#### Selected excerpt:
J.D.: An immense influence on me has been Giotto, and a second thing is that the first time when I saw a reproduction of a work – I even don’t know whether it was by Sol LeWitt or by Judd, but a black-and-white picture in an advertisement this big in an art magazine – that a box could be art. The third influence – that might be probably the most important, even more important than Giotto – the first time I saw in the Van Abbemuseum in Eindhoven, I think I was 14, a picture, black-and-white, by Mondrian. Because I went home with the enormous puzzle that I had seen pictures which I liked and that I had seen specifically one picture which I had no idea what to do with. I had no clue, I had never seen anything like it, and I couldn’t believe that people who are so serious that they do a museum, that they give this picture a prominent space. So I decided that it must be serious but that I was too stupid to understand it, and that puzzled me for a year at least. That has had an enormous impact on me, that something existed which I couldn’t understand. You can understand Raphael, no problem. Although the deepness of Raphael or the deepness of Rembrandt, or the seriousness of the joy of a Vermeer is something totally different for a 14-year-old, of a Mondrian, you have no clue what it could be, especially it was black-and-white, just two lines in a white square.

S.R.: The next question would be: Can you say something like what the aim is with your practice, with your artistic practice. The goal or…

J.D.: No, no. No, absolutely not, no. I’m not a missionary, no. I do things because I like them to do. And I think sometimes you do them because you think they are necessary to do them. Some people aim for money, other people aim for fame (laughs), and they don’t say it and they have an enormous story. I don’t know, I think there’s none. There is no aim.

S.R.: Do you think that the conceptual paradigms are still in function? If you think that there is something like conceptual paradigms?

J.D.: Par…?

S.R.: Paradigms.

#### Recorded data:
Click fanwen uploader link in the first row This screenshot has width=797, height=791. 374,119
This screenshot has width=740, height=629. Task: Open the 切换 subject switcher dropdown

#### Work to do:
Reproduce the full interview excerpt word for word. The data is unrelated to the interview excerpt and stands on its own.

#### Correct response:
J.D.: An immense influence on me has been Giotto, and a second thing is that the first time when I saw a reproduction of a work – I even don’t know whether it was by Sol LeWitt or by Judd, but a black-and-white picture in an advertisement this big in an art magazine – that a box could be art. The third influence – that might be probably the most important, even more important than Giotto – the first time I saw in the Van Abbemuseum in Eindhoven, I think I was 14, a picture, black-and-white, by Mondrian. Because I went home with the enormous puzzle that I had seen pictures which I liked and that I had seen specifically one picture which I had no idea what to do with. I had no clue, I had never seen anything like it, and I couldn’t believe that people who are so serious that they do a museum, that they give this picture a prominent space. So I decided that it must be serious but that I was too stupid to understand it, and that puzzled me for a year at least. That has had an enormous impact on me, that something existed which I couldn’t understand. You can understand Raphael, no problem. Although the deepness of Raphael or the deepness of Rembrandt, or the seriousness of the joy of a Vermeer is something totally different for a 14-year-old, of a Mondrian, you have no clue what it could be, especially it was black-and-white, just two lines in a white square.

S.R.: The next question would be: Can you say something like what the aim is with your practice, with your artistic practice. The goal or…

J.D.: No, no. No, absolutely not, no. I’m not a missionary, no. I do things because I like them to do. And I think sometimes you do them because you think they are necessary to do them. Some people aim for money, other people aim for fame (laughs), and they don’t say it and they have an enormous story. I don’t know, I think there’s none. There is no aim.

S.R.: Do you think that the conceptual paradigms are still in function? If you think that there is something like conceptual paradigms?

J.D.: Par…?

S.R.: Paradigms.